Friday, November 04, 2011

Stuttering in the Classroom / Stadaireacht sa Seomra Ranga

Having had a debilitating stutter right into my twenties, I identify with Philip Garber, the stuttering teenager who was asked to modify his classroom behavior at a community college. A bright student, I was frequently angry at teachers for not calling on me, or for moving on to other students as soon as I began to stutter. I consequently spent half my school days with my hand in the air, daring my teachers to ignore me. Speech therapy helped greatly, however, and I am now a university professor with a full teaching load (linguistics!).
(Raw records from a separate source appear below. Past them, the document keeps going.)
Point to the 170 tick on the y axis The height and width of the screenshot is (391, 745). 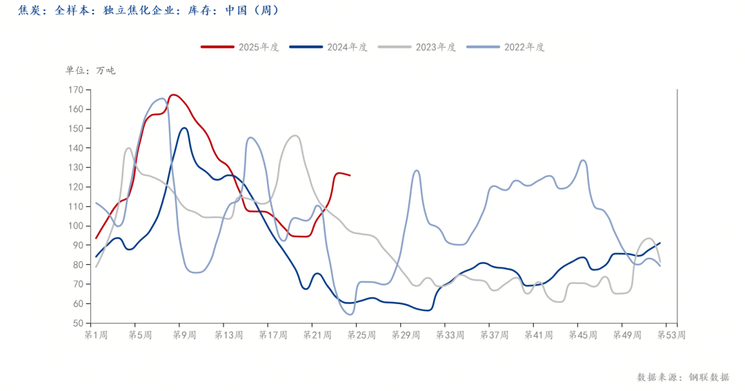click(75, 90)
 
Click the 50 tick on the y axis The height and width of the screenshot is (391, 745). click(77, 323)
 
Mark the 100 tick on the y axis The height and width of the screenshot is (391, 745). click(75, 226)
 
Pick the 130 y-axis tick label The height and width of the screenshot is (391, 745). click(75, 168)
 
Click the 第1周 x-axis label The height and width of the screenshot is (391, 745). click(96, 335)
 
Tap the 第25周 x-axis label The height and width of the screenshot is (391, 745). click(361, 335)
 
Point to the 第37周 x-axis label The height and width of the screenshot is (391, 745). click(494, 335)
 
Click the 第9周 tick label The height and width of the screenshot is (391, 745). click(184, 335)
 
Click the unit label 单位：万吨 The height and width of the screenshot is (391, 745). click(90, 70)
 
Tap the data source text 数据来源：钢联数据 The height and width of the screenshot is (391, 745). click(682, 377)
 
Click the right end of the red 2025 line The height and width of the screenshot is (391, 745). click(350, 176)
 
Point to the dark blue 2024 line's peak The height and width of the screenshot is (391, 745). click(184, 128)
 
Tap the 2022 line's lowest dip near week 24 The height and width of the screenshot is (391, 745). click(350, 314)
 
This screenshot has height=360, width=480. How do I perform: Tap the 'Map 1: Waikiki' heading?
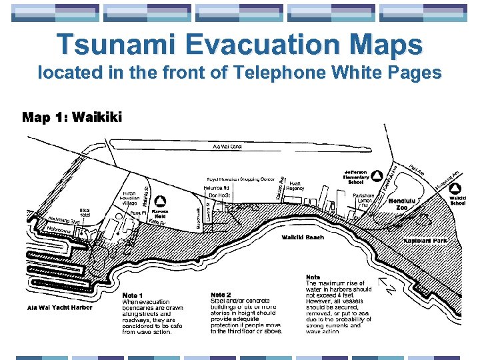click(x=72, y=118)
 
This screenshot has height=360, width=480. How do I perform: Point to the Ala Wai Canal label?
click(x=227, y=145)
Several years ago I had a student with a stutter equally as bad as mine had been. Despite his stutter, this student nevertheless wished to answer every question I posed the class and often interrupted other students. His answers were long, excruciating, and often unintelligible. More than most, I could sympathize, having been in the same position myself. His constant desire to participate in the class, however, severely affected my ability to teach, and I considered sending him an email similar to the one Elizabeth Snyder, the community college professor, sent Mr. Garber. I was literally seconds away from sending it when I was reminded of the irreversibility of email. I deleted the email and, several days later, took the student aside after class for a discussion.
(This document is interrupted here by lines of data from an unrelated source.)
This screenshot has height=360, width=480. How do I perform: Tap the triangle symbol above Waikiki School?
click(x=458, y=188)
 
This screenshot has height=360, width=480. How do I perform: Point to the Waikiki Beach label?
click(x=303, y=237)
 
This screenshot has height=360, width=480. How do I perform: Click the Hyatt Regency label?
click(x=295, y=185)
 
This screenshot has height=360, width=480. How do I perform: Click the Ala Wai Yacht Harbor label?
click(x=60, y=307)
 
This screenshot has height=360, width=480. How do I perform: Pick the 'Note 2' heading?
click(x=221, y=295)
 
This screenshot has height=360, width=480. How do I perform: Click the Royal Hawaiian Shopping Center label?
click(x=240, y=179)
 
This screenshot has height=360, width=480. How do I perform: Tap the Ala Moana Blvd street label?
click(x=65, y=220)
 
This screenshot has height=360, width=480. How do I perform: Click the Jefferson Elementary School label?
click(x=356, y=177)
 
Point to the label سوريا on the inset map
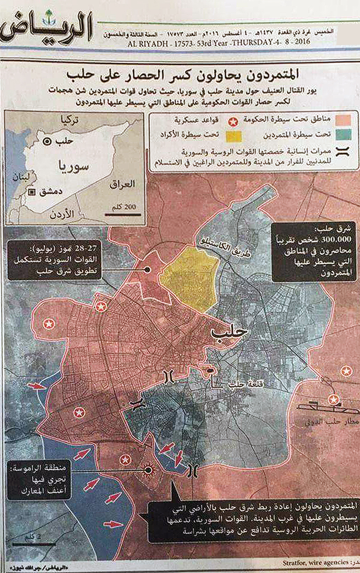pos(71,165)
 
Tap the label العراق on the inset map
pos(122,184)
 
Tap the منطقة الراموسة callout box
pos(39,479)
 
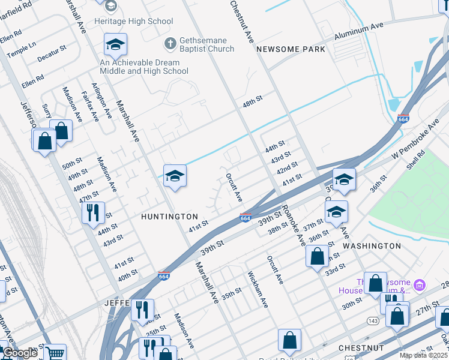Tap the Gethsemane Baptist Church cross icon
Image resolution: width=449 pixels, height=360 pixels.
[x=170, y=44]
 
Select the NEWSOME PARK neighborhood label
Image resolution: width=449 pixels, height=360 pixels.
[x=291, y=49]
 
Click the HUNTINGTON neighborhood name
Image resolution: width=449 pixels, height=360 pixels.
[x=169, y=216]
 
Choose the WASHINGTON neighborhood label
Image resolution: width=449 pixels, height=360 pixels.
[x=372, y=246]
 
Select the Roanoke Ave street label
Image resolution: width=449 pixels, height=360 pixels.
[x=292, y=225]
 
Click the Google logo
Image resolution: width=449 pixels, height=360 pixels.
[x=20, y=353]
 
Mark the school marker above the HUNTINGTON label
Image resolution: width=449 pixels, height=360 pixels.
[x=175, y=176]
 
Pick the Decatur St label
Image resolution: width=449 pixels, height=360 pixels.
[x=51, y=54]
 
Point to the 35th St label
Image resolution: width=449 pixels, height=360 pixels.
[x=231, y=293]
But for my decision that day, I could now be in Elizabeth Snyder's position. She wanted to make her classes more bearable for everybody (Mr. Garber included) and thought that her suggestions would help. Instead she ended up being vilified on the front page of a national newspaper.
Stuttering is horrible for everybody, both speaker and listener alike. Nobody wants to hurt stutterers further, and Ms. Snyder certainly had only the best intentions when she sent her email.